◆ Input data:

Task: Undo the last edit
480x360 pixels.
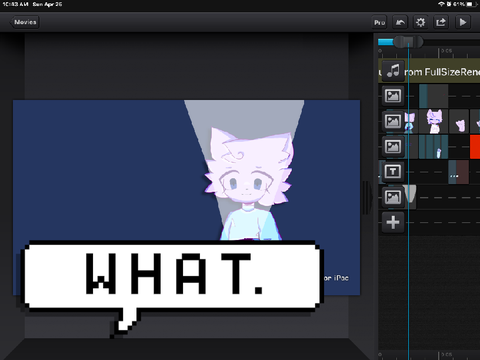Action: pos(400,22)
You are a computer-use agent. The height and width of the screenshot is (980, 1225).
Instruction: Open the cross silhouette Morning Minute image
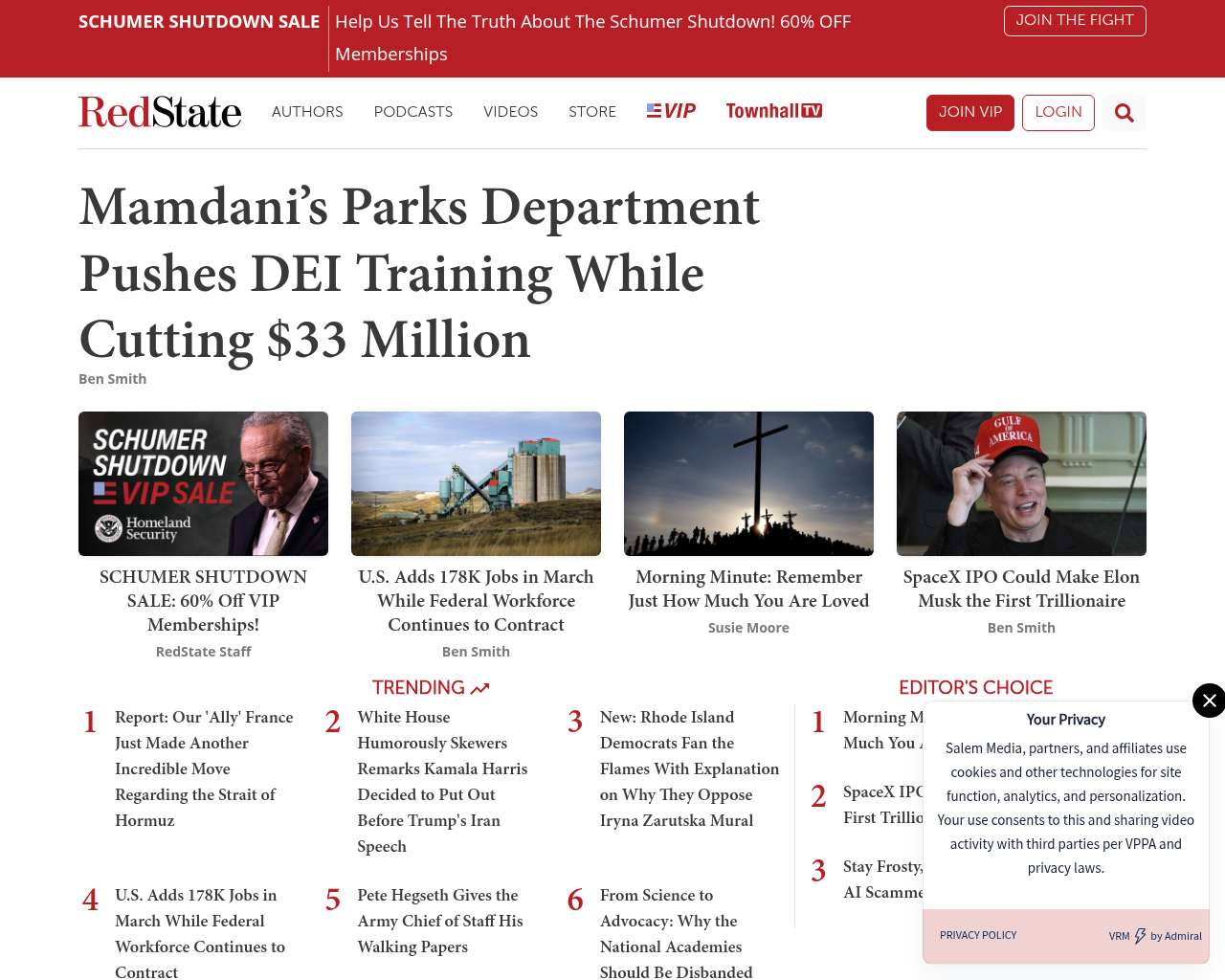[748, 483]
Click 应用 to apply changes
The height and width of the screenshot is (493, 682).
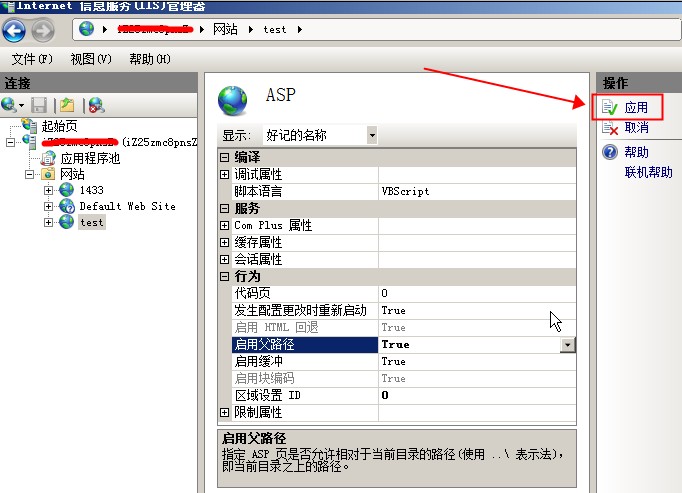pyautogui.click(x=636, y=107)
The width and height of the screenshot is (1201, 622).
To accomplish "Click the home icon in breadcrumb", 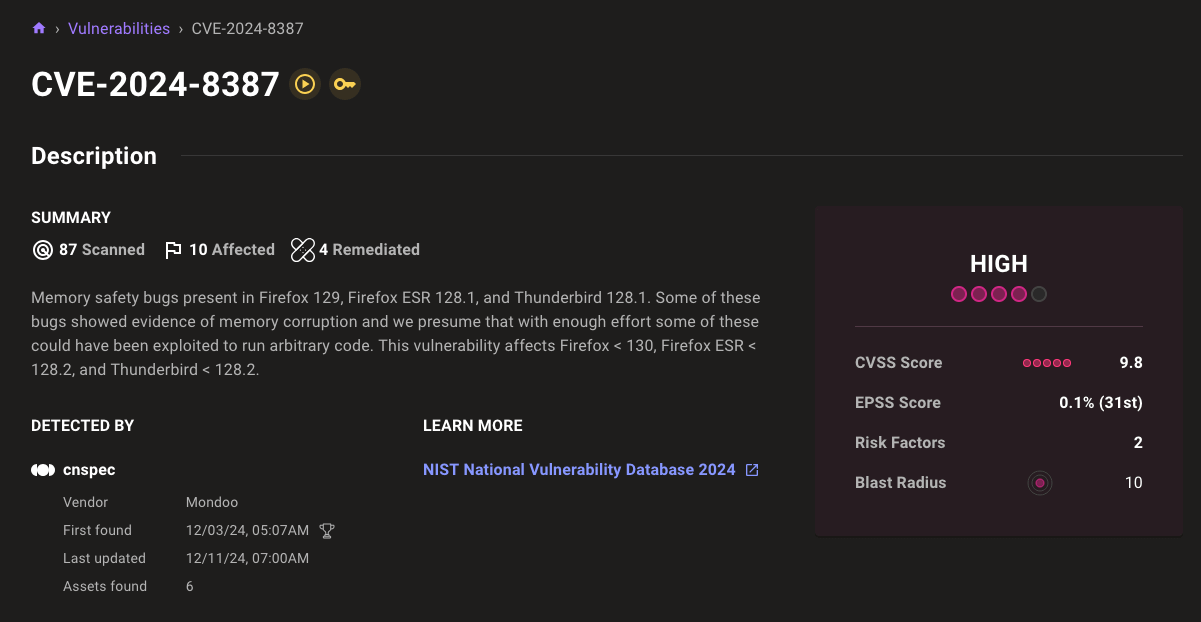I will (39, 29).

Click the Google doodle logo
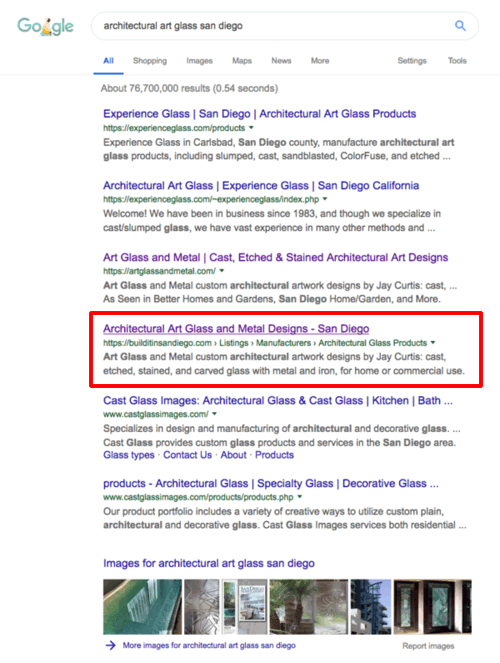45,26
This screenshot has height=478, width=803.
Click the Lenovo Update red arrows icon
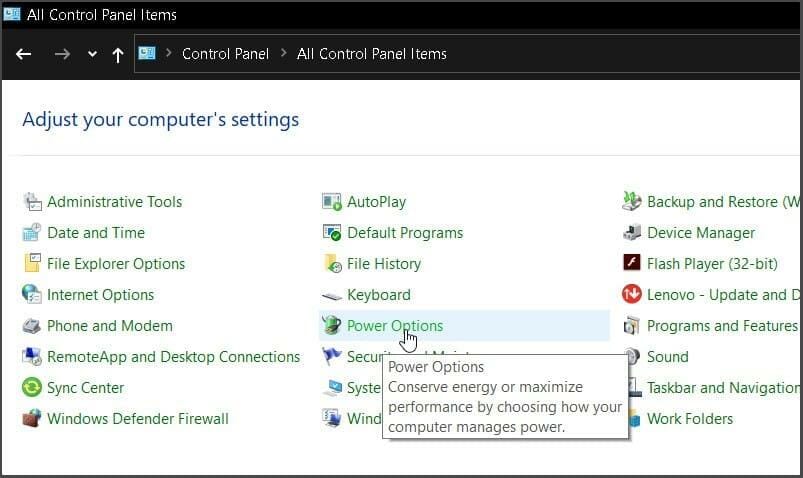tap(631, 295)
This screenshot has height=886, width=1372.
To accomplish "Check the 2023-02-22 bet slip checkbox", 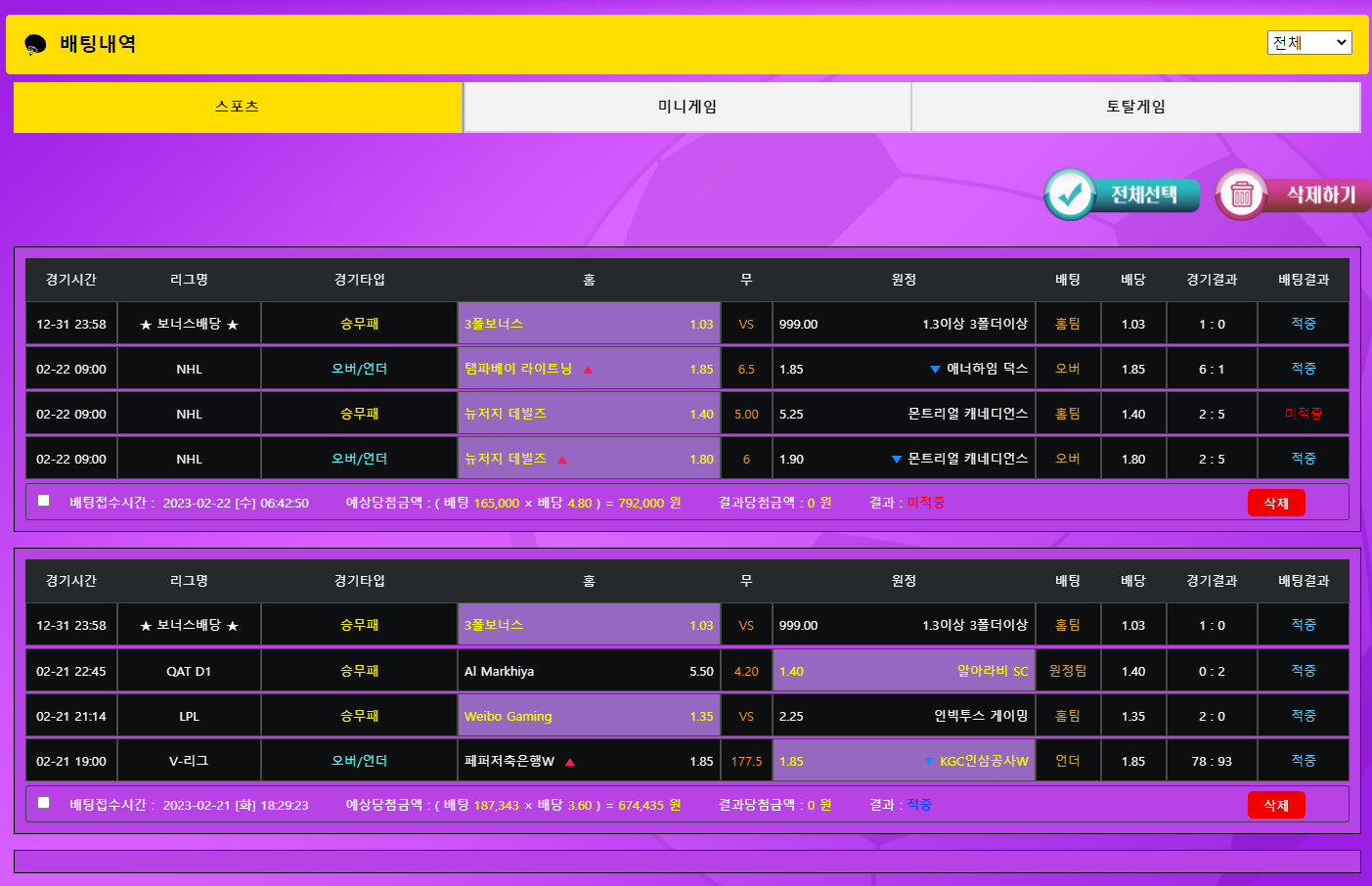I will pos(44,501).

◆ Exercise description: Every line of the material that holds the word "This" must be found and copied.

◆ Response to the exercise:
This screenshot has height=478, width=803.
This screenshot has height=886, width=1372.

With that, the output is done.